El letrado llamó a Arturo y ambos decidieron telefonear de inmediato a la policía judicial que llevaba el caso de Isabel. Arturo planteó la posibilidad de llamar a Abelardo, pero Goyo se negó, aludiendo que aquello era un tema policial en el que ellos no debían intervenir por el momento.

—Si esta noche la policía no le informa, le llamaré mañana. Ahora dejemos las cosas como están. Es evidente que ese individuo va a por él. Abelardo lo sabe. Lo único que conseguiremos llamándole será que no pegue ojo en toda la noche y, créeme, es lo que menos necesita. Si podemos evitarle un mal trago, aunque sólo sea por unas horas, hagámoslo.

Arturo siguió las indicaciones del abogado. Cuando la policía acabó con las diligencias, los dos hombres se despidieron:

—¿Te quedarás en Madrid? —preguntó Goyo.

—Sí. Sólo durante esta noche, mañana salgo para Mallorca. Estoy construyendo una clínica en la isla.

—¿Has conseguido comprar las dos de aquí?

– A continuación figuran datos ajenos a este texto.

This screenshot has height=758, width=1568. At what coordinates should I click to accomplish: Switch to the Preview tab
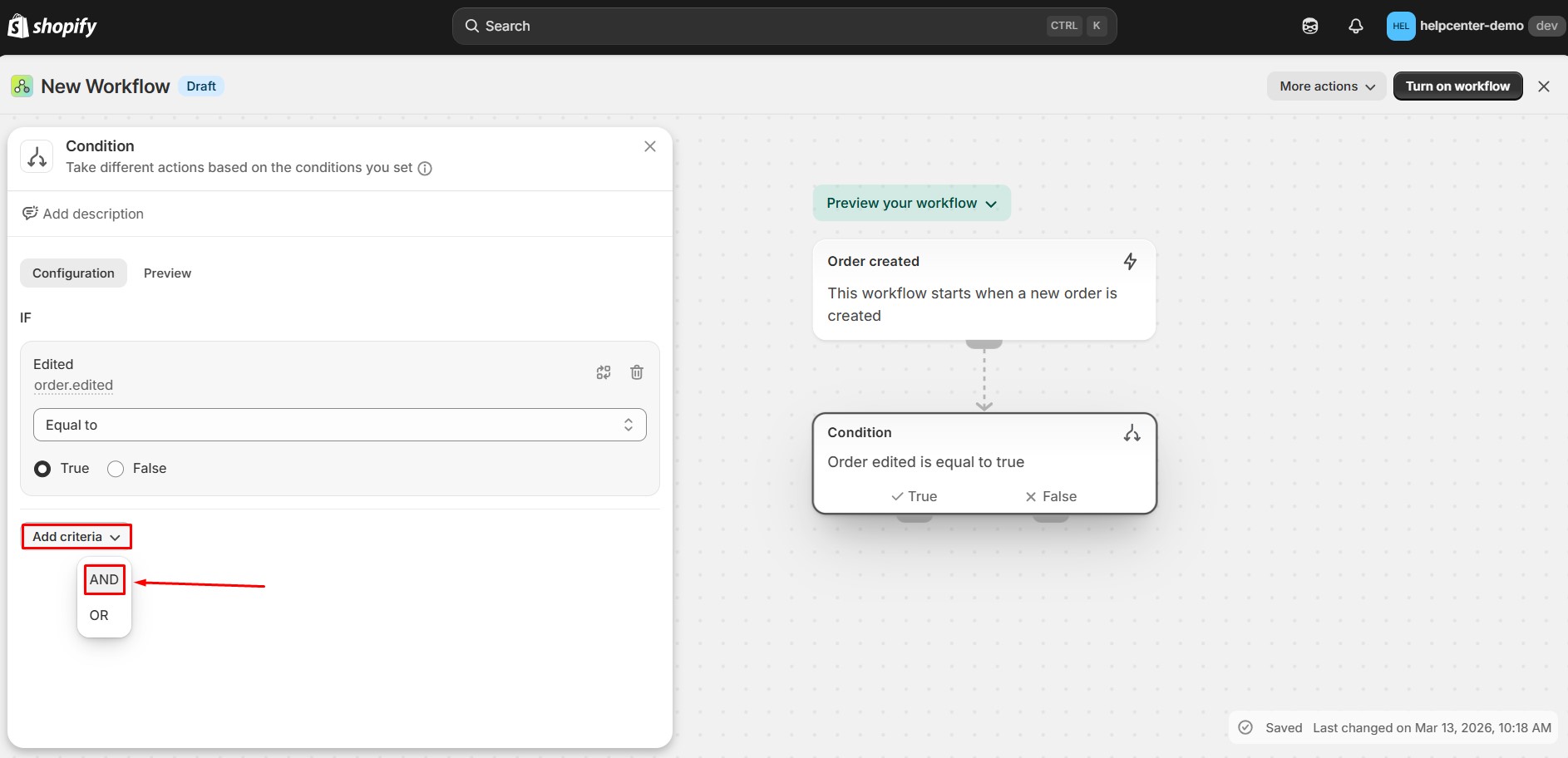tap(167, 273)
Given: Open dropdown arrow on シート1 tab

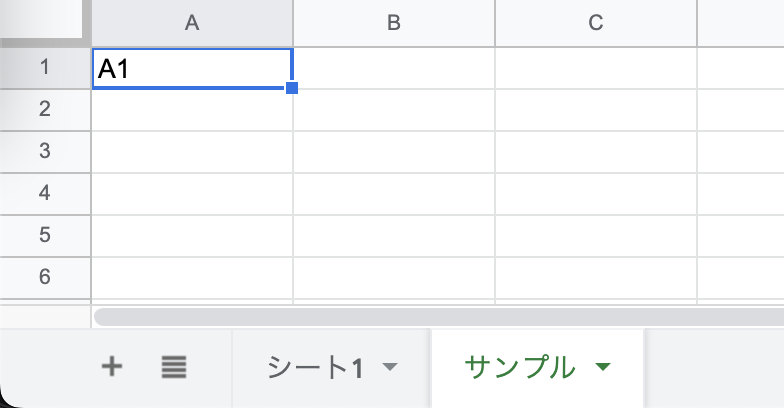Looking at the screenshot, I should (x=390, y=368).
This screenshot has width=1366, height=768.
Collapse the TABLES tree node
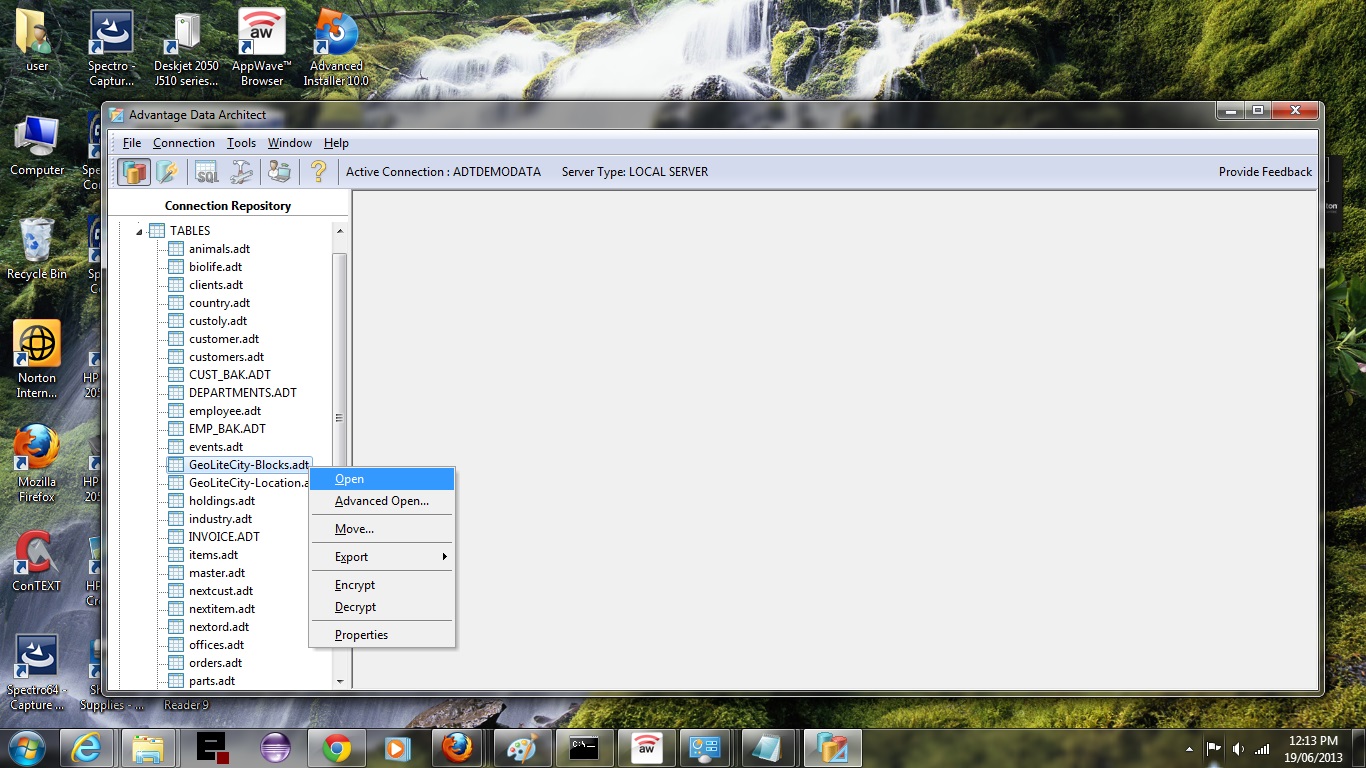(139, 231)
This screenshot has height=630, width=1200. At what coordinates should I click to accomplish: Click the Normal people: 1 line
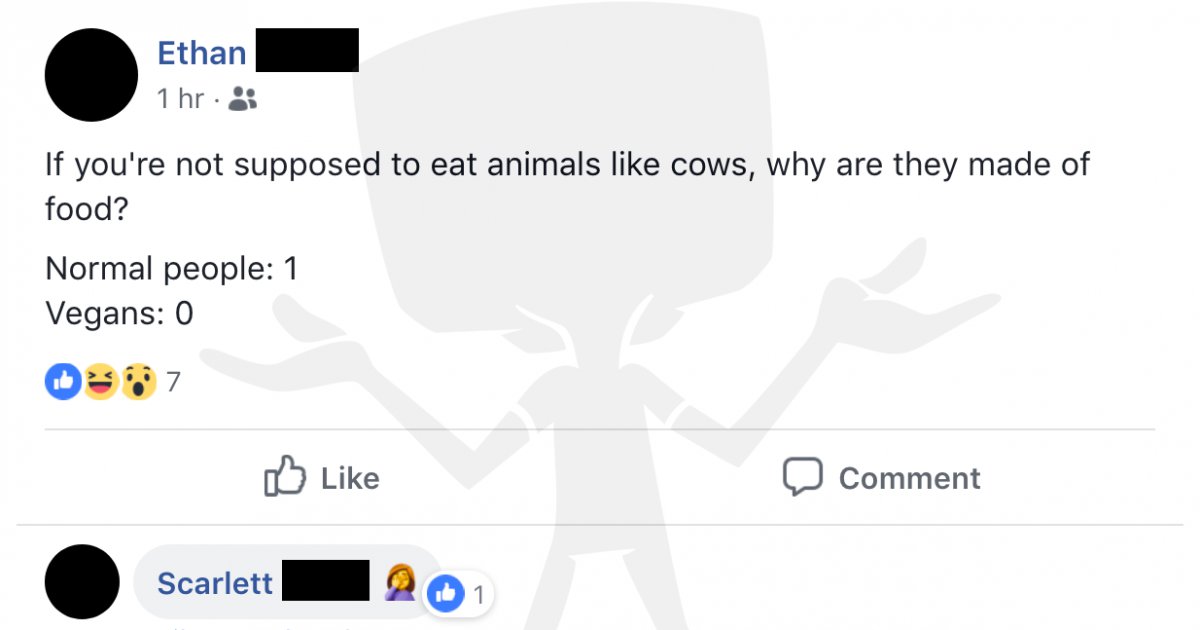[172, 269]
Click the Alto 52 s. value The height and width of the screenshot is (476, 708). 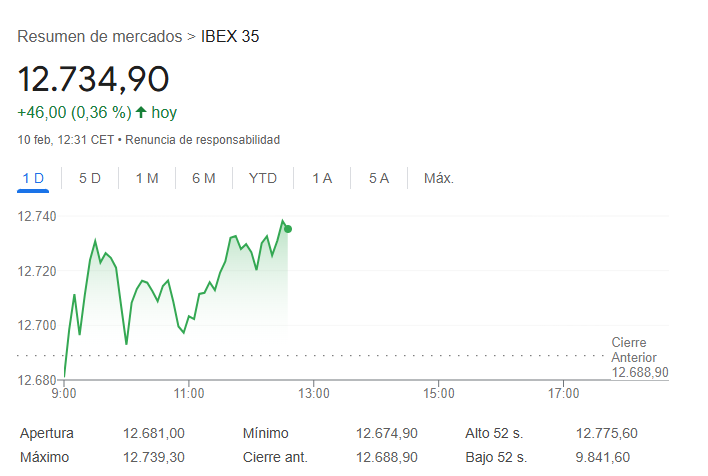[607, 433]

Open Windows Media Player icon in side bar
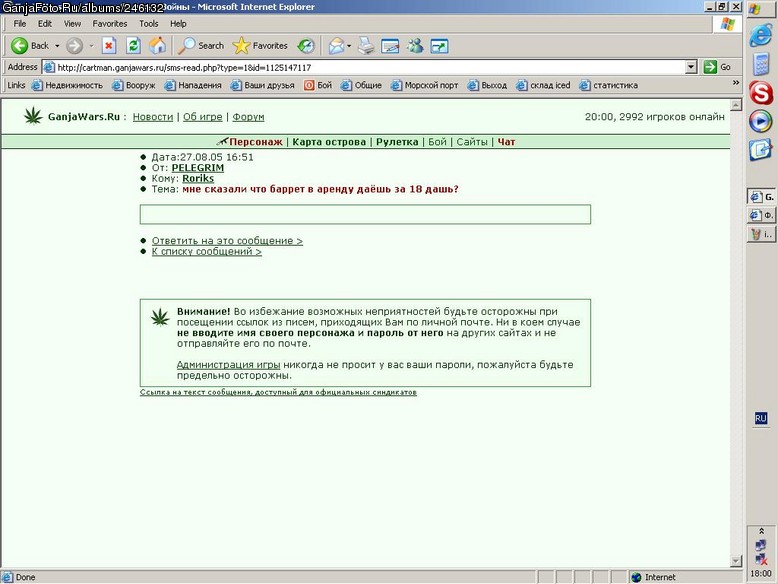pyautogui.click(x=760, y=122)
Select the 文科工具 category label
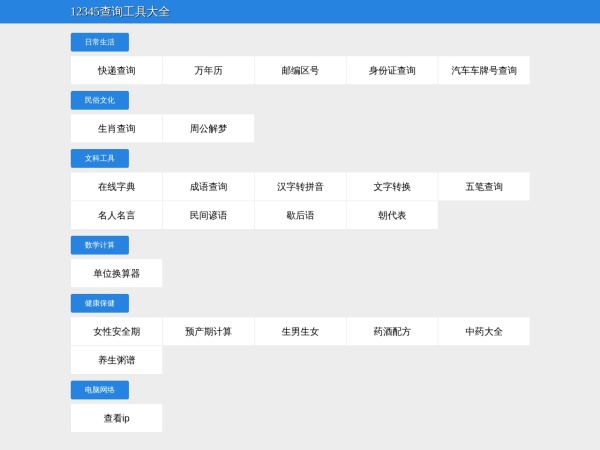The height and width of the screenshot is (450, 600). click(x=99, y=158)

—No. Hay un socio que se resiste a vender. ¡Está loco! ¿Sabes que me pide diez kilos por sus acciones? Lo más irrisorio es que están en suspensión de pagos. La gente es la pera. He decidido dejarles que se hundan un poquito más; dos semanitas serán suficientes. Después nos veremos las caras y estoy seguro de que las expresiones y los acuerdos serán diferentes. Ya te llamaré.

—De acuerdo. ¿Te llevó al hotel? —preguntó Goyo.

—Gracias. Prefiero caminar un rato. Cuando me canse cogeré un taxi. Madrid es especial de madrugada; me encanta ver cómo el camión de la limpieza riega las calles —dijo Arturo encendiendo un cigarrillo.

—¡Eres un excéntrico!

—Cierto… Dime tú, si es que lo sabes, ¿qué nos queda a los ricos que pueda hacer que nos sintamos diferentes, siéndolo desde que nacemos? Dime algo que dé más placer que la excentricidad.

—Lo prohibido, la propiedad ajena. Tú eres feliz arrebatando a los demás lo poco que tienen —contestó Goyo sarcástico.

—Si te refieres a mis negocios, has cometido un gran error. Yo no arrebato nada, yo compro.

—Me refiero a las mujeres.

—Tampoco arrebato, conquisto, y ellas se dejan. Yo no soy el malo de la película. No olvides eso. Nunca lo olvides. ¡Recuerdos a tu familia! —dijo cerrando la puerta del automóvil.